La capitale de l'Ouest, capitale du raï, fait encore rêver. Ses nuits surtout, entre les parfums d'antan, les fumées des arrière-salles bruyantes et les célèbres cabarets de sa Corniche. Entre nostalgie et libations, notre reporter est parti recueillir les effluves nocturnes de cette ville pas comme les autres.
Ville ouverte, ville frivole, “purée de nous autres”, me disait hier soir un vieil Oranais jamais autant de clichés ne nous ont collé à la peau. Cette pub un peu surfaite et un brin suranné, Oran la doit d'abord et avant à ses Israélites et à ses Catalans, c'est-à-dire à son passé.
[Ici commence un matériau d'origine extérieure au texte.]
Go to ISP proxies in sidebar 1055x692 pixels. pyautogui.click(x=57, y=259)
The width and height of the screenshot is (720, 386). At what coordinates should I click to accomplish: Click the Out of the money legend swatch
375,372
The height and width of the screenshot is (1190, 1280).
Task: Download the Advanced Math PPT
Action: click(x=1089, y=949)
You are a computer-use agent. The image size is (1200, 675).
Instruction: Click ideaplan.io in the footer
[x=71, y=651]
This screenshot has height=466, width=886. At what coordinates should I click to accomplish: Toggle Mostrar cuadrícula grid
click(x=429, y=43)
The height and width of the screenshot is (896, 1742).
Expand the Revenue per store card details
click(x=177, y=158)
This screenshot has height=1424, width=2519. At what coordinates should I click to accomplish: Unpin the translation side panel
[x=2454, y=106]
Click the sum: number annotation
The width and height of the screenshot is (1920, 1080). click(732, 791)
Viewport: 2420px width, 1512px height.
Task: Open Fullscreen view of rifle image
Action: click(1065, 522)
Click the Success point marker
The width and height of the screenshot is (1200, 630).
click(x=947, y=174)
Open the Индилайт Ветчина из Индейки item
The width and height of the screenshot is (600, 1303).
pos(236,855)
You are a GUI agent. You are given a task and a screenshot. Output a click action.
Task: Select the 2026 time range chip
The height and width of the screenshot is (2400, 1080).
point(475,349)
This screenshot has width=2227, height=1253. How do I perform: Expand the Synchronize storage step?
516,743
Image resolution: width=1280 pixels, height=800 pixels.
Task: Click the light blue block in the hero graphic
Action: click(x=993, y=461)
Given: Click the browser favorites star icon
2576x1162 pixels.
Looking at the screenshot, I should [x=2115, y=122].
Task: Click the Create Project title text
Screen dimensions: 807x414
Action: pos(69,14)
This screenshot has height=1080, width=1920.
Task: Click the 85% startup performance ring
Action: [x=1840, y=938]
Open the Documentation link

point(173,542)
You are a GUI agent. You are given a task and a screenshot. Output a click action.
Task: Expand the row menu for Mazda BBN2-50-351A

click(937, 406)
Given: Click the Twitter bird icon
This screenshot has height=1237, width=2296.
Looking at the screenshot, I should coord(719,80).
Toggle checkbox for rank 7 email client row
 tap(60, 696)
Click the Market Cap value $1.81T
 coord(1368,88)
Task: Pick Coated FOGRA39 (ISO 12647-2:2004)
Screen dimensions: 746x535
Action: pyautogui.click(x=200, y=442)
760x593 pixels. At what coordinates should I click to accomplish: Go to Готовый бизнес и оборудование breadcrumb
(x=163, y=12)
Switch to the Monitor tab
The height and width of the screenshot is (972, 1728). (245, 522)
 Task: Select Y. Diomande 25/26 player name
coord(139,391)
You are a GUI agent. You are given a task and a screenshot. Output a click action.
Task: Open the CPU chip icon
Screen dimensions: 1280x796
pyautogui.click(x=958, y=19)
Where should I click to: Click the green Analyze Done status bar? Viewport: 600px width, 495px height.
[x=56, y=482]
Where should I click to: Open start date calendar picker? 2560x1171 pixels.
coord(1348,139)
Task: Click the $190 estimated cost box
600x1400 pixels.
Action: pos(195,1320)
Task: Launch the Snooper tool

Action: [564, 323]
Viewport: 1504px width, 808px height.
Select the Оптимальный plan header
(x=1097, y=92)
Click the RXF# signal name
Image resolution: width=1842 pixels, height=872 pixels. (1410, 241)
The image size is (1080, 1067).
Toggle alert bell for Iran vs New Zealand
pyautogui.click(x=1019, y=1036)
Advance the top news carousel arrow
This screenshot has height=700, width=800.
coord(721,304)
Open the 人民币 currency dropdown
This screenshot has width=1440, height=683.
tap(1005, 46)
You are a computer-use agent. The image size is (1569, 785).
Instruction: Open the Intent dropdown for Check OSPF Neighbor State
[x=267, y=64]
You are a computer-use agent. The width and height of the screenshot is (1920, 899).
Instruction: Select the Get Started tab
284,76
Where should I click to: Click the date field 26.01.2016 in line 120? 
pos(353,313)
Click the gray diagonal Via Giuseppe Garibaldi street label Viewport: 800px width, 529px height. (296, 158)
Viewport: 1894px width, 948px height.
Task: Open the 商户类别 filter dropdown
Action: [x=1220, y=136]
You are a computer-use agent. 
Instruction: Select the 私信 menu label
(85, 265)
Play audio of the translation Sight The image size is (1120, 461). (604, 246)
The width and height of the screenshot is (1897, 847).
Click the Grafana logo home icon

Les juifs qui essaimaient les quartiers populaires du Derb, la rue de Tlemcen, le boulevard de Mascara et la place Karguentah y avaient apporté une incroyable douceur de vivre, une façon nonchalante et bien à eux de goûter aux petits plaisirs de la vie.
Quand Blan-Blan, Lili Bouniche ou Lili Abessi se produisirent à la salle du Régent, c'est toute la diaspora oranaise qui accourait le samedi soir.
Lorsque Madame Saritza donnait un concert de piano au théâtre, on se déplaçait de Oujda et parfois même de Melilia. Ces soirées du samedi se terminaient en général dans les bistrots tenus par des Espagnols et où l'on mangeait le pescados à la catalane et l'on vivait la “cervessa” à la catalane et où l'on dansait le pase doble à la catalane “khoe tché”. Seuls témoins aujourd'hui de cette fureur de vivre, quelques bars du centre, presque en ruines, où l'on sert sans état d'âme à quelques pochards de passage de la bière ordinaire et du raï frelaté, jusqu'à extinction des feux.
De cette fureur de vivre à cent à l'heure, de ce mélange chaud et détonnant de quiétude juive et de passion espagnole, il ne reste aujourd'hui que les noms des “cantina” où le rouge de Mascara tachait souvent le sol de Béni Saf, “Vendôme”, “Capri”, “Istanbul”, “Mont-Parnasse”, “Cardinal”, “Le Brésil”, “Richelieu”.
Même si à la place de la sole l'on fait déguster aux ploucs du pays profond des haricots, des radis, à peine salés et des pois chiches en guise de kemia, les bouges actuels qui ont pris le relais puent les toilettes, le zinc crasseux et l'odeur âcre de la rouille. Le revers n'a pas de médaille, c'est à partir de 17 heures, quand les premières vagues d'iode marin commencent à embaumer les barges, que les Oranais abandonnent leurs poches de fraîcheur et se mettent à vaquer à leurs libations.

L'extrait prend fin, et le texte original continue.